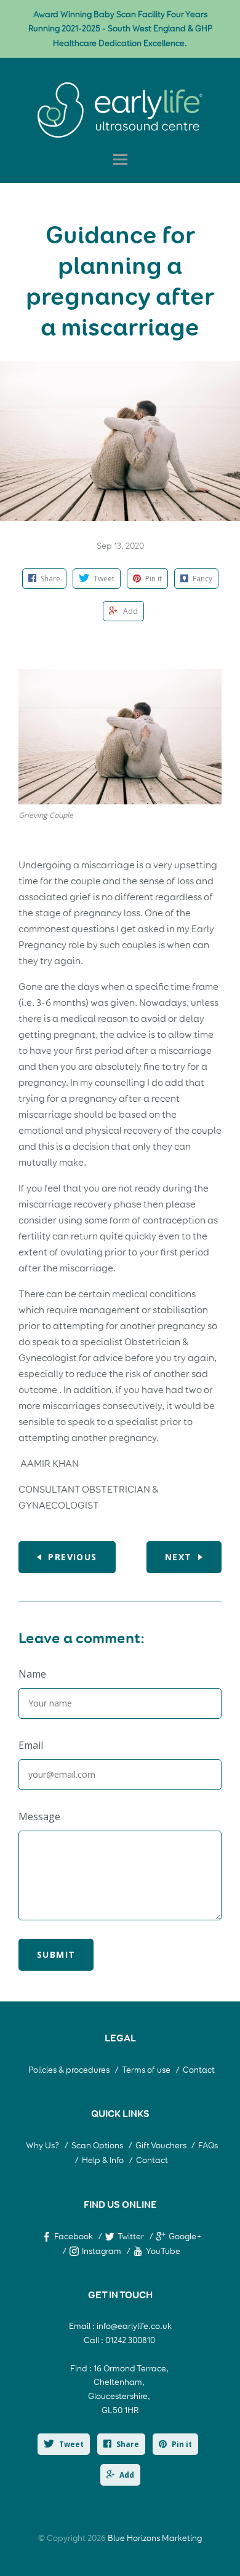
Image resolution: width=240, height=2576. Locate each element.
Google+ (185, 2236)
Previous (72, 1557)
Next (178, 1557)
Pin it (182, 2444)
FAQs (208, 2145)
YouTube (163, 2251)
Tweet (71, 2444)
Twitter (131, 2236)
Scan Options (97, 2145)
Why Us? (42, 2145)
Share (127, 2444)
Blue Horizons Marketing (155, 2538)
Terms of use (146, 2070)
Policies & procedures (69, 2070)
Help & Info (103, 2160)
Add (126, 2475)
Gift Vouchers (161, 2145)
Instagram (101, 2251)
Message (39, 1816)
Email (30, 1745)
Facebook (73, 2236)
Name (32, 1674)
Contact (199, 2070)
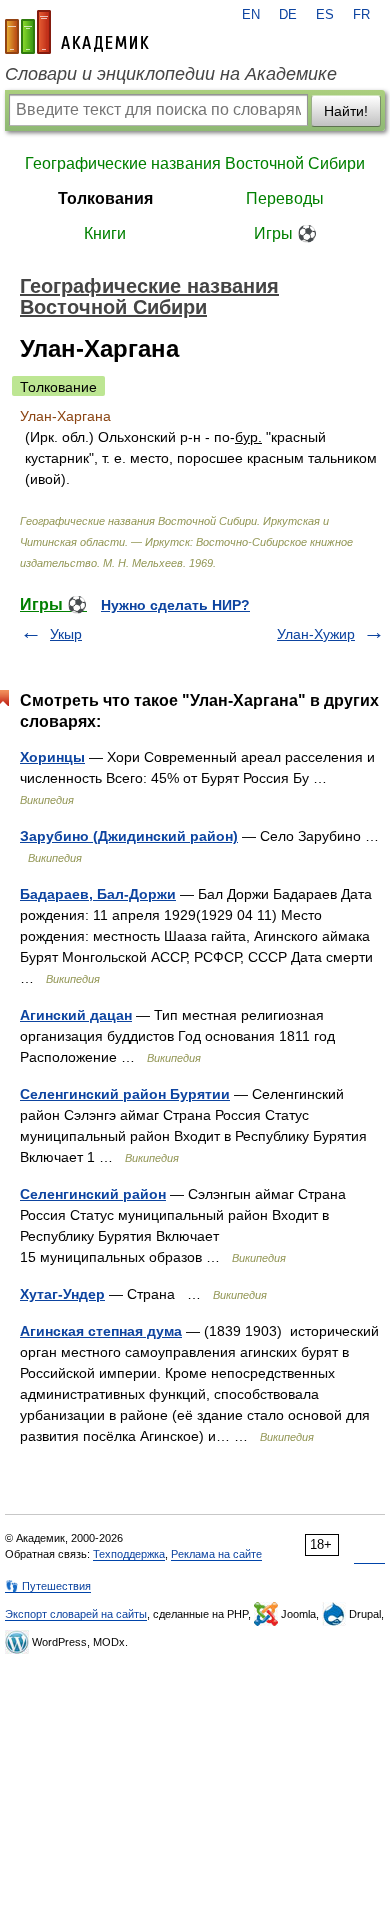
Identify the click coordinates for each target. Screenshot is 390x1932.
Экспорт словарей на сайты (76, 1614)
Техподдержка (129, 1554)
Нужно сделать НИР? (175, 605)
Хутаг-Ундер (62, 1294)
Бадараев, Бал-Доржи (98, 894)
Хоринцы (52, 757)
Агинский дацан (76, 1015)
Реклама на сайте (216, 1554)
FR (361, 15)
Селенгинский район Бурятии (125, 1094)
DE (288, 15)
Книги (105, 233)
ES (325, 15)
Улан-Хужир (316, 634)
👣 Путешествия (48, 1586)
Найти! (346, 111)
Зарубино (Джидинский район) (129, 836)
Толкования (105, 198)
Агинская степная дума (101, 1331)
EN (251, 15)
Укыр (66, 634)
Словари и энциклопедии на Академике (171, 74)
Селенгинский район (93, 1194)
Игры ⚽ (285, 233)
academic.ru (77, 32)
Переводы (285, 198)
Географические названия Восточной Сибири (195, 163)
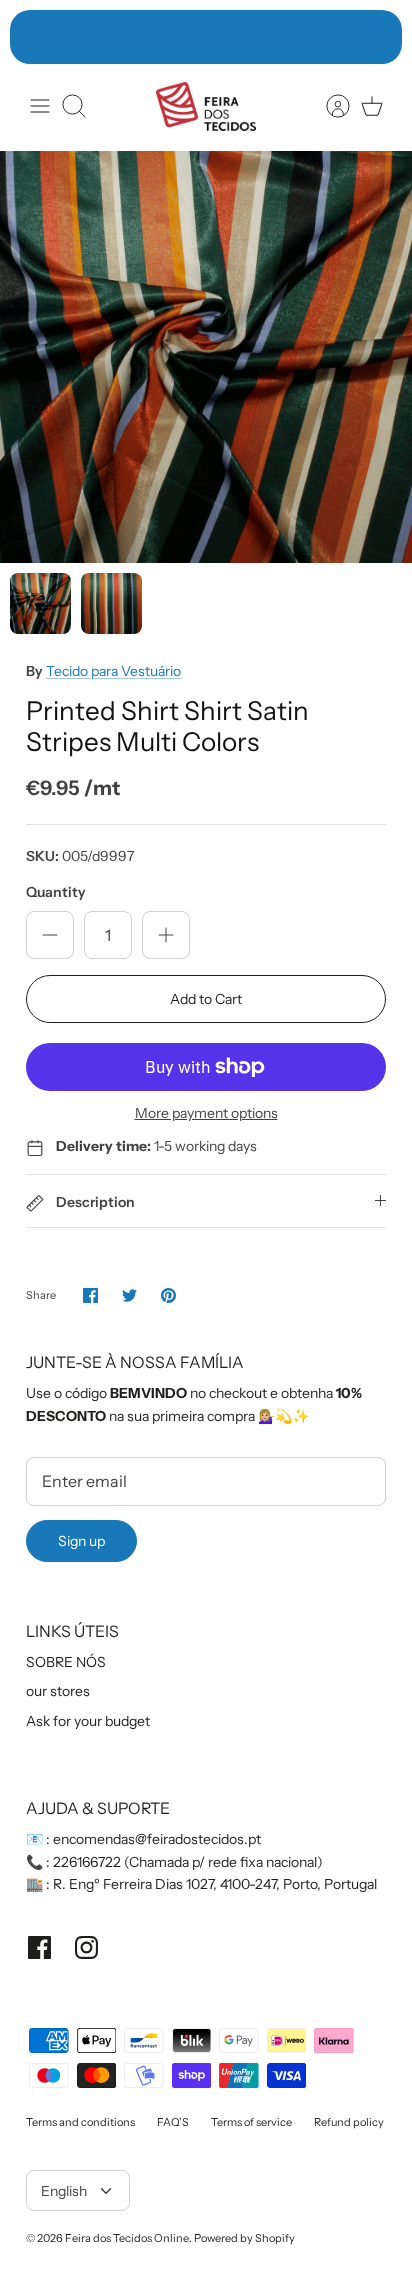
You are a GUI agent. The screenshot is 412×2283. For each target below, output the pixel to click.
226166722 (87, 1862)
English (64, 2191)
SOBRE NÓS (66, 1662)
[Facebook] (39, 1947)
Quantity (56, 892)
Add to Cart (206, 999)
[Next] (376, 37)
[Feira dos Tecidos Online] (206, 106)
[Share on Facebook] (90, 1295)
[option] (206, 357)
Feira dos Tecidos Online (127, 2238)
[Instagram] (86, 1947)
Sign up (81, 1541)
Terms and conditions (80, 2122)
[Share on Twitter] (129, 1295)
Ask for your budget (88, 1721)
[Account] (328, 106)
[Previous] (36, 37)
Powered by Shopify (244, 2238)
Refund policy (349, 2122)
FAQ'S (173, 2122)
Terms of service (251, 2122)
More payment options (206, 1113)
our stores (58, 1691)
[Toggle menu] (40, 106)
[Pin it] (168, 1295)
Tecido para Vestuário (113, 671)
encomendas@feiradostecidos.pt (157, 1839)
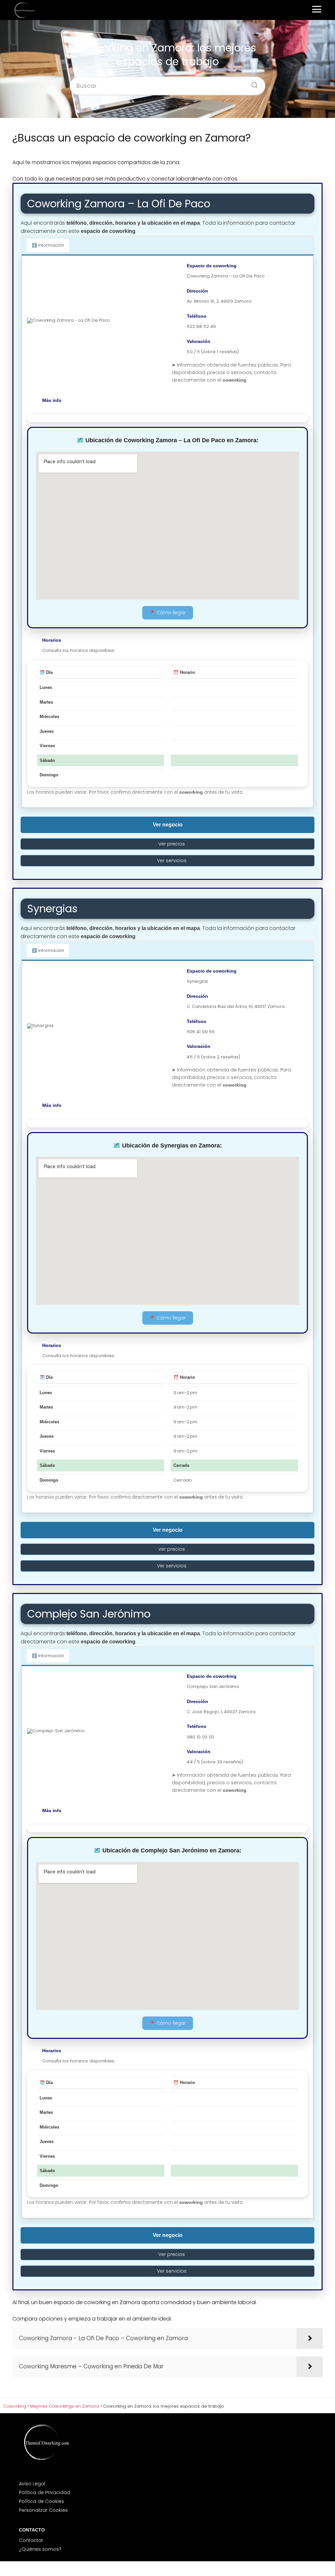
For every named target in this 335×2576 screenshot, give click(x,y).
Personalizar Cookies (43, 2510)
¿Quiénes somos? (40, 2549)
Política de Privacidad (44, 2492)
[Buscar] (252, 83)
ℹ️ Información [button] (48, 245)
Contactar (31, 2540)
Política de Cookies (41, 2501)
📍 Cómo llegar (168, 612)
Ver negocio (168, 824)
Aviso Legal (32, 2483)
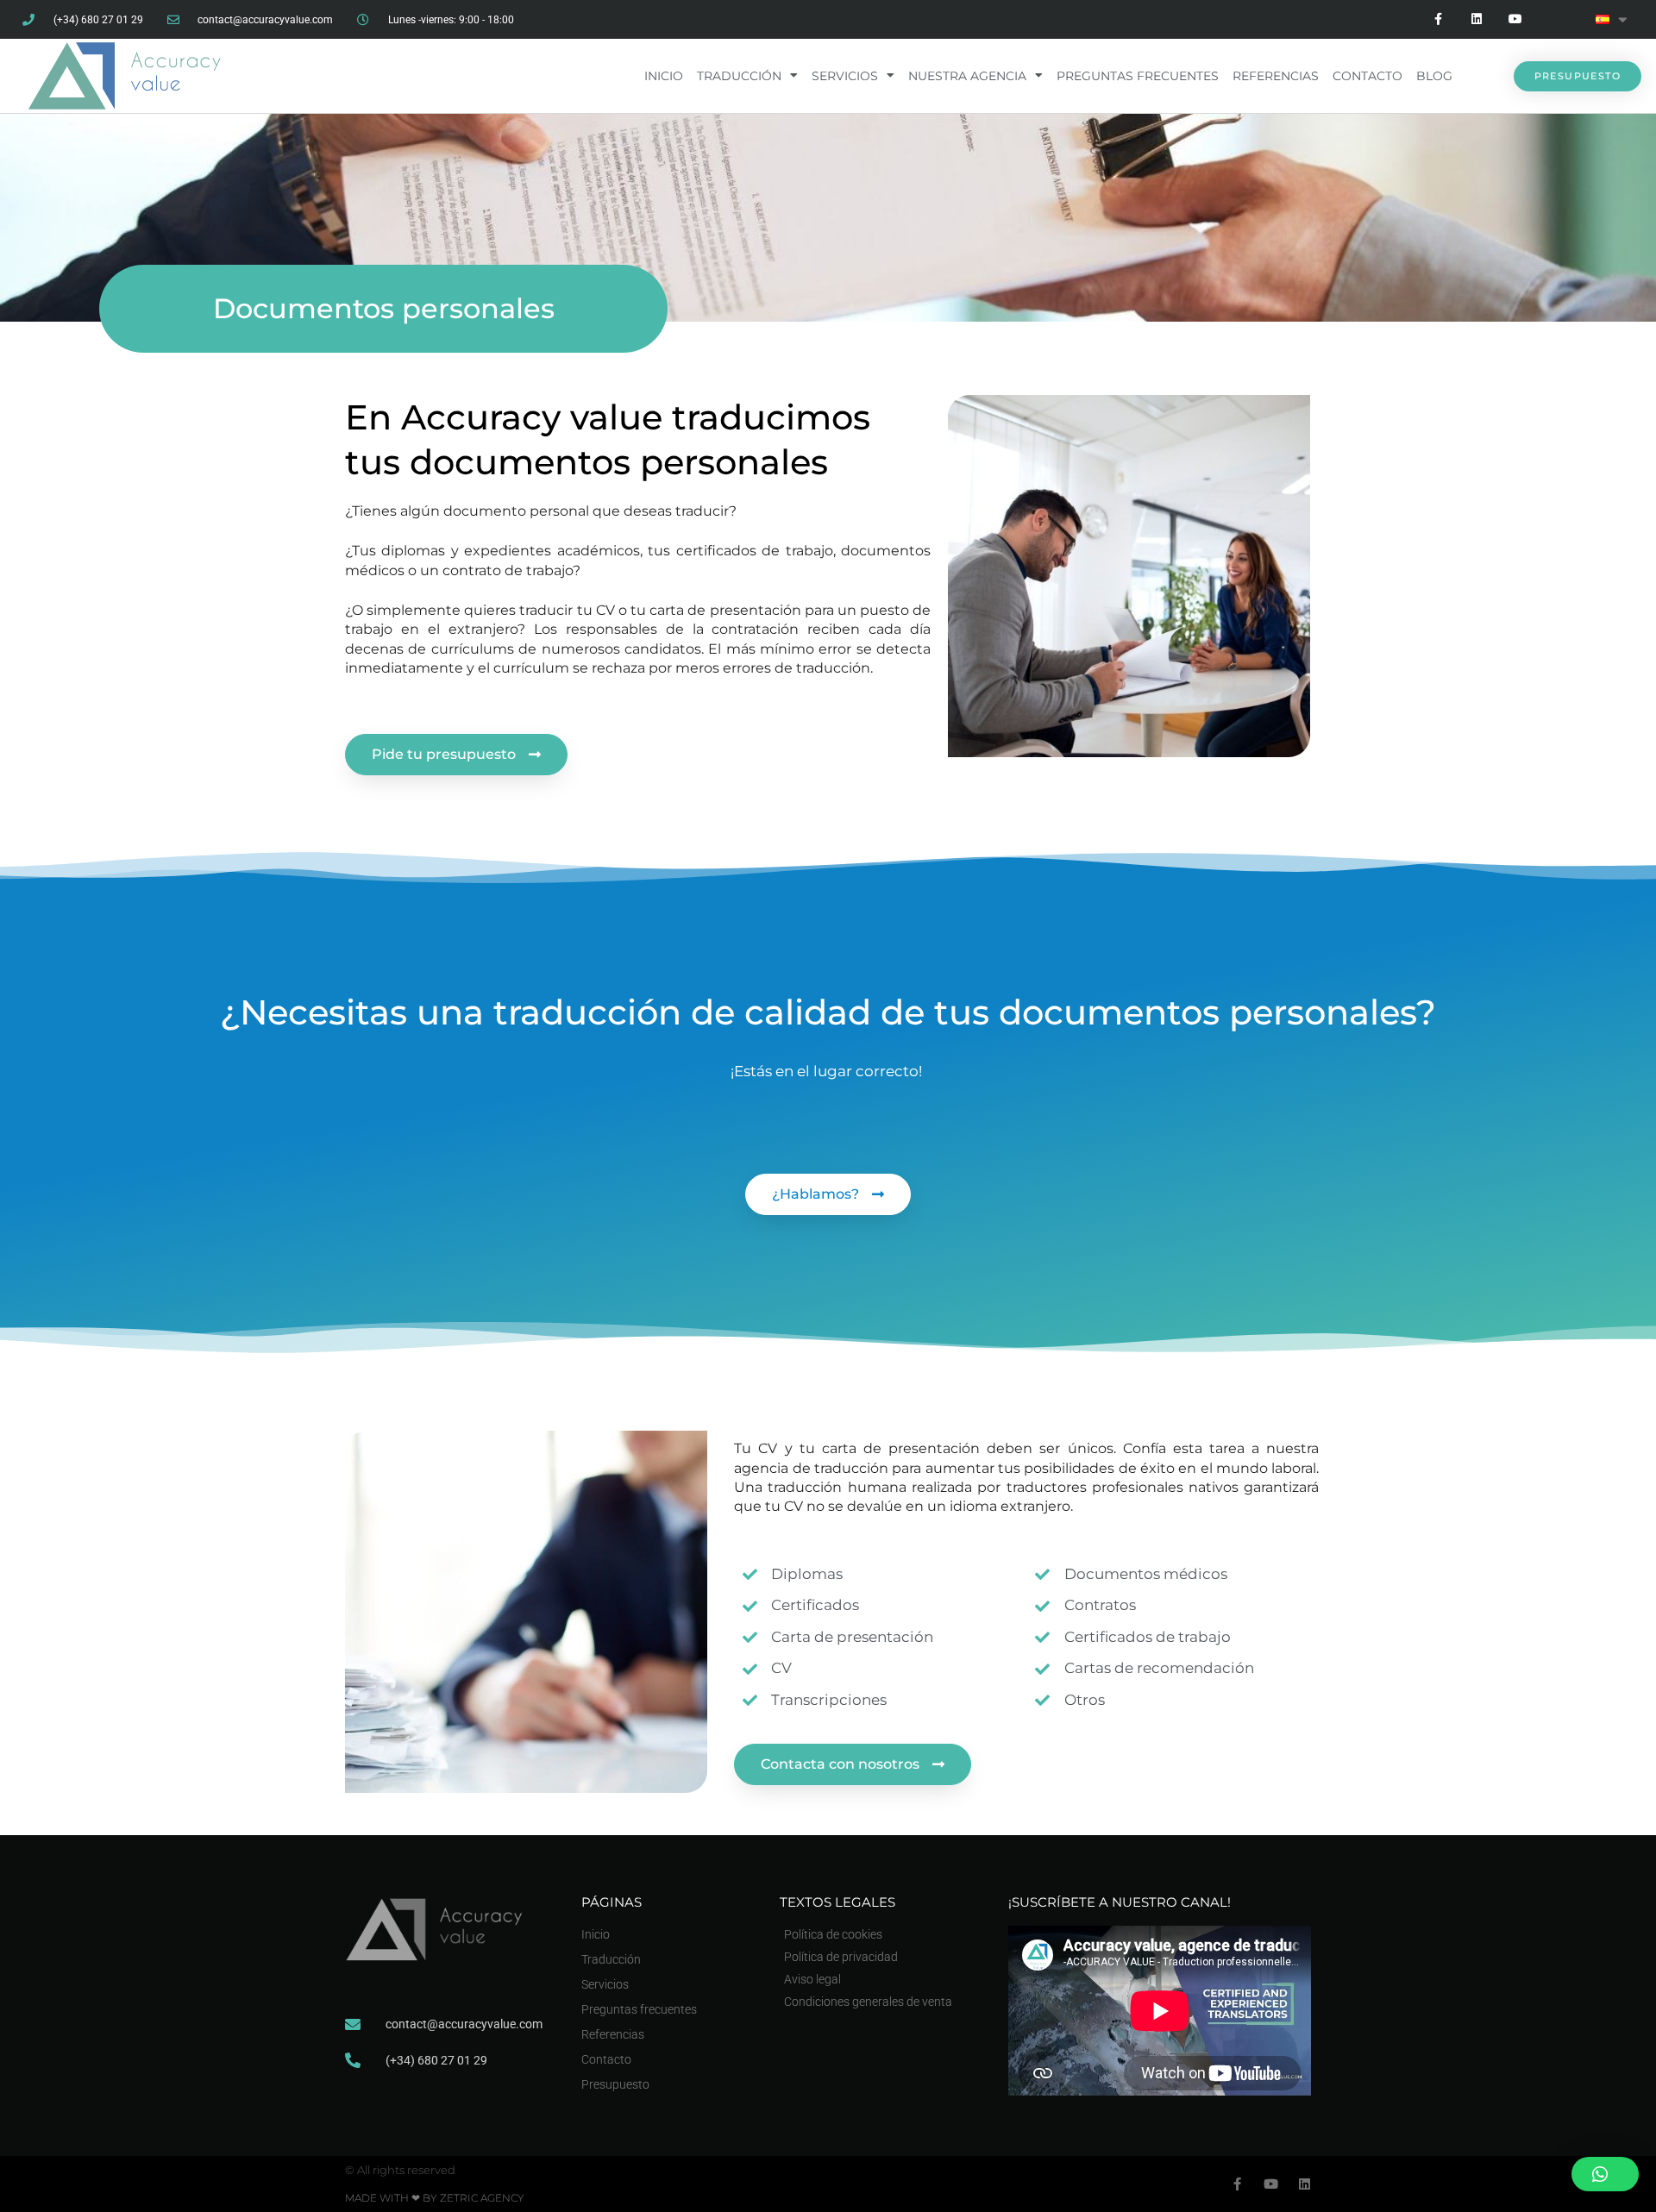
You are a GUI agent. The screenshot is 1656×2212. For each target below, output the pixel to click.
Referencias (1276, 76)
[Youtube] (1515, 19)
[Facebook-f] (1438, 19)
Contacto (1367, 76)
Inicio (663, 76)
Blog (1434, 76)
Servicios (845, 76)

---+---

§ **PROMPT**: Wherever the string "click" appears in the records, copy the whole line.

§ **SOLUTION BELOW**:
Identify the click coordinates for each target. Screenshot is 390x1932.
You are a GUI agent. The screenshot is 412×2283. For each target below, output the pixel to click.
For every named target in this 335×2576 screenshot, give click(x,y).
You are a GUI agent. The screenshot is 1656×2212. For each target below, output the pixel to click.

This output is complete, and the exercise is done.